··· 기록된 정보 ···
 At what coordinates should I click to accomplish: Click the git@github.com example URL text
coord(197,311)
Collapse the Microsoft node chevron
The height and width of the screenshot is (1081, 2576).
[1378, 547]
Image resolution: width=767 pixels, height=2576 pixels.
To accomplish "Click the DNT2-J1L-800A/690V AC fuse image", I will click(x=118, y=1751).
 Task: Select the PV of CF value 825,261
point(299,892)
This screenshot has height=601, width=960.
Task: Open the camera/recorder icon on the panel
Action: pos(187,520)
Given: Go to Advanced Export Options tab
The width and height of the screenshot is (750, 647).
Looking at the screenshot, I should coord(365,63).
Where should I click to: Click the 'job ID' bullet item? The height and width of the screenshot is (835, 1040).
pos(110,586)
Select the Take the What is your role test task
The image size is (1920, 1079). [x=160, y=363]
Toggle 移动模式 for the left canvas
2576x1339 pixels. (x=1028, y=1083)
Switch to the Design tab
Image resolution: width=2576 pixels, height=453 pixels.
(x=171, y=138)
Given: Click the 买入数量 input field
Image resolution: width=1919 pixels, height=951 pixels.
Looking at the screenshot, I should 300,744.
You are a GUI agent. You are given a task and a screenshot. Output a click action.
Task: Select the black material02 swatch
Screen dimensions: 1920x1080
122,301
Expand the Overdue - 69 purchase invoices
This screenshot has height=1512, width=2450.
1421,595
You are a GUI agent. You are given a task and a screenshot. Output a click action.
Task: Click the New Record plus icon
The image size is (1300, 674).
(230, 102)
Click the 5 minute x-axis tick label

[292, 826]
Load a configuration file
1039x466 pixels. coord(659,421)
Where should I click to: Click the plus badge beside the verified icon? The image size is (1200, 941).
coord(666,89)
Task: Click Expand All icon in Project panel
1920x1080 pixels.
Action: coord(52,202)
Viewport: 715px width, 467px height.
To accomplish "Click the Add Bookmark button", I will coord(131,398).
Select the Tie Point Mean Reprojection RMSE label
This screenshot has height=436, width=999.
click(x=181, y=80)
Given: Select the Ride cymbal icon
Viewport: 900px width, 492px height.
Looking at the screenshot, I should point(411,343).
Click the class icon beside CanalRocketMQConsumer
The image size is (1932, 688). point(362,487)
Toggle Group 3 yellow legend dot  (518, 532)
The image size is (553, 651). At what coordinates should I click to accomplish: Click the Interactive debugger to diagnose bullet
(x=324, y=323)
···
과제 설명. 위의 기록 전체를 한 줄도 빠뜨리지 말고 원문과 똑같이 옮겨 적으십시오.

정답.
 At what coordinates should I click to accomplish: Click the git@github.com example URL text
coord(197,311)
Collapse the Microsoft node chevron
The height and width of the screenshot is (1081, 2576).
[1378, 547]
Image resolution: width=767 pixels, height=2576 pixels.
To accomplish "Click the DNT2-J1L-800A/690V AC fuse image", I will click(x=118, y=1751).
 Task: Select the PV of CF value 825,261
point(299,892)
This screenshot has height=601, width=960.
Task: Open the camera/recorder icon on the panel
Action: pos(187,520)
Given: Go to Advanced Export Options tab
The width and height of the screenshot is (750, 647).
Looking at the screenshot, I should coord(365,63).
Where should I click to: Click the 'job ID' bullet item? The height and width of the screenshot is (835, 1040).
pos(110,586)
Select the Take the What is your role test task
The image size is (1920, 1079). [x=160, y=363]
Toggle 移动模式 for the left canvas
2576x1339 pixels. (x=1028, y=1083)
Switch to the Design tab
Image resolution: width=2576 pixels, height=453 pixels.
(x=171, y=138)
Given: Click the 买入数量 input field
Image resolution: width=1919 pixels, height=951 pixels.
Looking at the screenshot, I should 300,744.
You are a GUI agent. You are given a task and a screenshot. Output a click action.
Task: Select the black material02 swatch
Screen dimensions: 1920x1080
122,301
Expand the Overdue - 69 purchase invoices
This screenshot has height=1512, width=2450.
1421,595
You are a GUI agent. You are given a task and a screenshot. Output a click action.
Task: Click the New Record plus icon
The image size is (1300, 674).
(230, 102)
Click the 5 minute x-axis tick label

[292, 826]
Load a configuration file
1039x466 pixels. coord(659,421)
Where should I click to: Click the plus badge beside the verified icon? The image size is (1200, 941).
coord(666,89)
Task: Click Expand All icon in Project panel
1920x1080 pixels.
Action: coord(52,202)
Viewport: 715px width, 467px height.
To accomplish "Click the Add Bookmark button", I will coord(131,398).
Select the Tie Point Mean Reprojection RMSE label
This screenshot has height=436, width=999.
click(x=181, y=80)
Given: Select the Ride cymbal icon
Viewport: 900px width, 492px height.
Looking at the screenshot, I should point(411,343).
Click the class icon beside CanalRocketMQConsumer
The image size is (1932, 688). point(362,487)
Toggle Group 3 yellow legend dot  (518, 532)
The image size is (553, 651). At what coordinates should I click to accomplish: Click the Interactive debugger to diagnose bullet
(x=324, y=323)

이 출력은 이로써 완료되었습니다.